== Segment start ==

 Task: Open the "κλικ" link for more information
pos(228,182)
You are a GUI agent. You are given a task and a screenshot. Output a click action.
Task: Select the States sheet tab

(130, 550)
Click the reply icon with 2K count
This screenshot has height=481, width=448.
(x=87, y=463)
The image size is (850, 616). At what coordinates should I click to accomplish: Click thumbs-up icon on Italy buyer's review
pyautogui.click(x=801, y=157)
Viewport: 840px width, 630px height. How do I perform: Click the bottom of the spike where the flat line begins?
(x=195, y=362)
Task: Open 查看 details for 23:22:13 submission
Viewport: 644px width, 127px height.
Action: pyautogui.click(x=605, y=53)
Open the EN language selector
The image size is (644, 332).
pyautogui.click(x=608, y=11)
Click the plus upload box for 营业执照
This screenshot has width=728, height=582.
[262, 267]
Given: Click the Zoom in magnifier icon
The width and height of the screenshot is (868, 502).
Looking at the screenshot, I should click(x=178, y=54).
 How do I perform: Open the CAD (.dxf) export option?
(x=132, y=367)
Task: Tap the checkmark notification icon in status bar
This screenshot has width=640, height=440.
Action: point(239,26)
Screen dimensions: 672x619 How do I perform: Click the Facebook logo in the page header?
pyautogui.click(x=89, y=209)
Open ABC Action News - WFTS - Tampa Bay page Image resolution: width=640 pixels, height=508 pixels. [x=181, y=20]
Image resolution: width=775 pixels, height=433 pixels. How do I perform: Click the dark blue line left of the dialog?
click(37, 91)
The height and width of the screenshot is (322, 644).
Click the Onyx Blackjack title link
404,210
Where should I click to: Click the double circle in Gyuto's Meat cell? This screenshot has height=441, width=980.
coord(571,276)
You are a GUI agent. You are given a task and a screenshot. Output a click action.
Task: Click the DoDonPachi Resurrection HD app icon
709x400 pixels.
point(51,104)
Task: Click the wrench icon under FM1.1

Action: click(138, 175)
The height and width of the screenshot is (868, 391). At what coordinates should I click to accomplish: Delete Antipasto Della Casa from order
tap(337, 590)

== Segment end ==

■ ASSIGNMENT:
Find "Image resolution: width=775" in the material above; set down exactly the line holding it and every line after it, through the last, and no others.

■ TASK ANSWER:
Image resolution: width=775 pixels, height=433 pixels. How do I perform: Click the dark blue line left of the dialog?
click(37, 91)
The height and width of the screenshot is (322, 644).
Click the Onyx Blackjack title link
404,210
Where should I click to: Click the double circle in Gyuto's Meat cell? This screenshot has height=441, width=980.
coord(571,276)
You are a GUI agent. You are given a task and a screenshot. Output a click action.
Task: Click the DoDonPachi Resurrection HD app icon
709x400 pixels.
point(51,104)
Task: Click the wrench icon under FM1.1

Action: click(138, 175)
The height and width of the screenshot is (868, 391). At what coordinates should I click to accomplish: Delete Antipasto Della Casa from order
tap(337, 590)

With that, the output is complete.